Once forgotten veterans memorial restored in BG

Veterans memorial rededicated in City Park


BG Independent News


As they waited for the rededication of Bowling Green’s veterans memorial in City Park on Monday, Brian Craft and Mike Hammer could not help but reflect on the ironic path of the monument.

The memorial was originally dedicated in 1931 “in honor of the veterans of all wars.” At its base were the engraved words, “Bowling Green has not forgotten.”

But somewhere over that last 86 years, that’s exactly what happened. The memorial, near the entrance of City Park, was surrounded by arbor vitae, with a canopy of branches growing over the top.

“We knew it was there,” said Brian Craft, director of the city’s public service department. “But when you came in to the park, you couldn’t see anything. The eagle at the top was in sorry shape.”

So Craft, along with Mike Hammer from the public works department, took it upon themselves to do exactly what the memorial asked of them.

“It was forgotten, which is ironic since the plaque at the bottom said, ‘Bowling Green will not forget,’” Craft said.

The public service, electric division, and city arborist worked to cut back the overgrown plants, tuckpoint the stone wall, install lighting and flagpoles, and had the eagle at the top returned to its gold coloring.

Mike Hammer, Brian Craft and Fire Chief Tom Sanderson during ceremony

“They just took ownership of it,” Mayor Dick Edwards said of the public works department. “I really give credit to them. Bowling Green has not forgotten.”

The history of the 1931 memorial was difficult to dig up. But American Legion members Dave Ridenour and Dick Conrad dusted off as much information as possible.

“One of the oldest members of our legion post remembered playing around it on his way to school,” Ridenour said.

The records showed that veterans from the Civil War, Spanish American War and World War I took part in the dedication. The monument now adds to memory those who served in World War II, Korean War, Vietnam War, Iraq and Afghanistan.

Ridenour thanked Craft and Hammer for their efforts.

“I believe we are living up to the inscription at the base of the memorial,” Ridenour said. “Bowling Green has not forgotten.”

State Senator Randy Gardner, R-Bowling Green, spoke about the original dedication in 1931. None of those who took part in the ceremony are living today.
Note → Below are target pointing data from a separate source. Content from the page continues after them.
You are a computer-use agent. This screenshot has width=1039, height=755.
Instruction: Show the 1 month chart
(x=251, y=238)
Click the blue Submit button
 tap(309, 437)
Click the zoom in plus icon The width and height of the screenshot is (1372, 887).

But the monument has regained its place of prominence.

“This is again another example of what Bowling Green does right,” Gardner said.
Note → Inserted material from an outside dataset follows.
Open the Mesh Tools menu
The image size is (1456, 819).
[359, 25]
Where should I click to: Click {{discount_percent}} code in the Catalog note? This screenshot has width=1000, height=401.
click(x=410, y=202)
Civil War re-enactors fire a salute.

The original memorial was possible with funding raised by the Exchange Club. Jennifer Swope, the club’s current president, talked about the group’s continued support of Americanism.
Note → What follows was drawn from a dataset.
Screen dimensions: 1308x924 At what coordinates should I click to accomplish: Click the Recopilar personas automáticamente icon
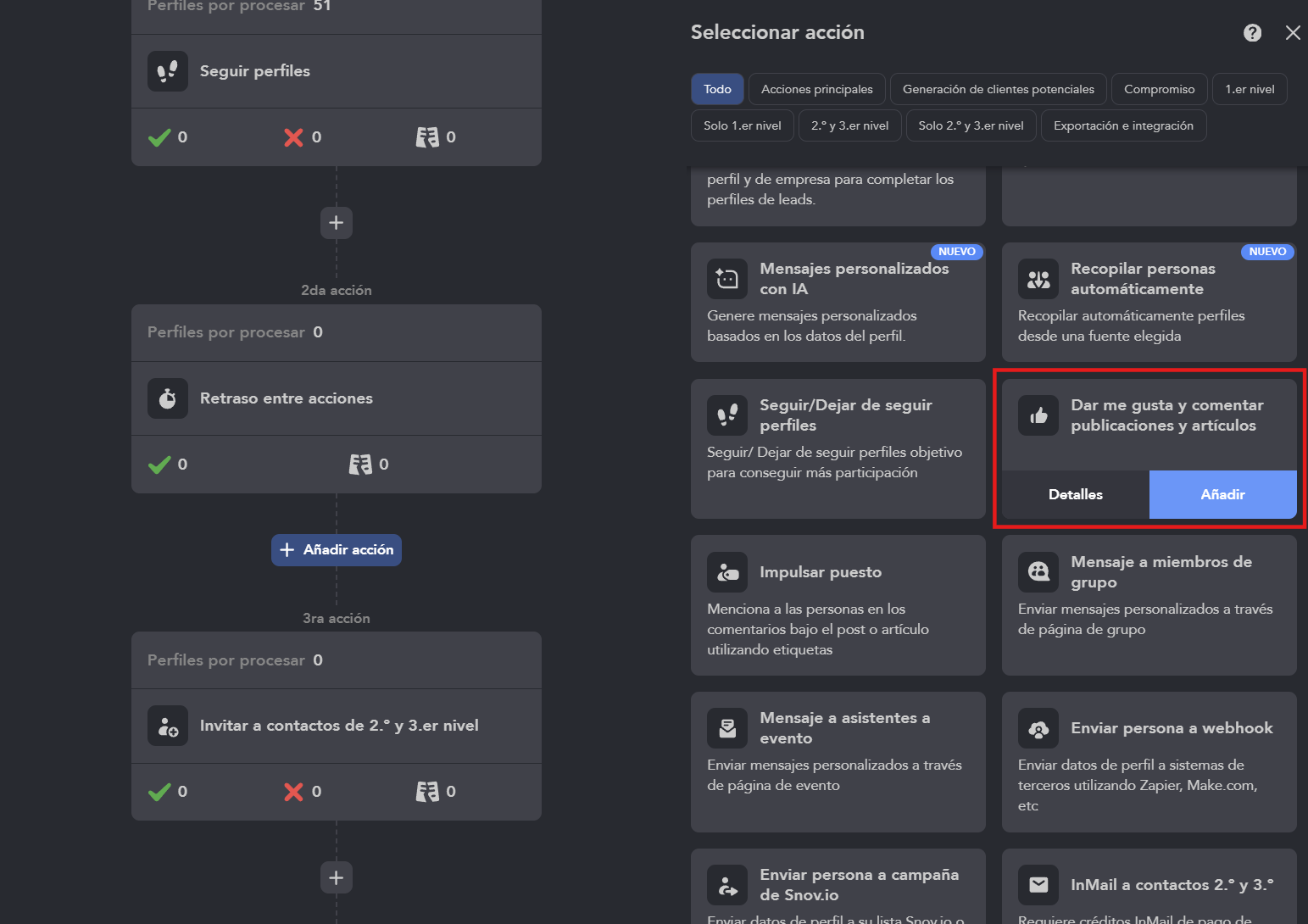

“We owe a debt of gratitude” to those honored by the memorial, Swope said.

Edwards also took a moment to reflect on the anniversary of Sept. 11, 2001. “May we always remember what happened 16 years ago at this hour when we lost so many of our fellow Americans, when our vulnerabilities as a nation were exposed, when our first responders put the needs of others first as they are trained and committed to do.”

He also repeated praise for the city’s public works department, which “recognized the need to rediscover this overgrown and neglected memorial site and to return it to its more fitting original state of appearance.”

Wreaths for different generations of veterans were placed at the memorial, including  those from Fallen Timbers, American Legion Post 45 and American Legion Auxiliary Post 45. “God Bless America” was sung by Evie Van Vorhis. A salute by a firing squad was performed by the 14th Ohio Volunteer Infantry Civil War re-enactors. And Taps was played by Ryan Holley.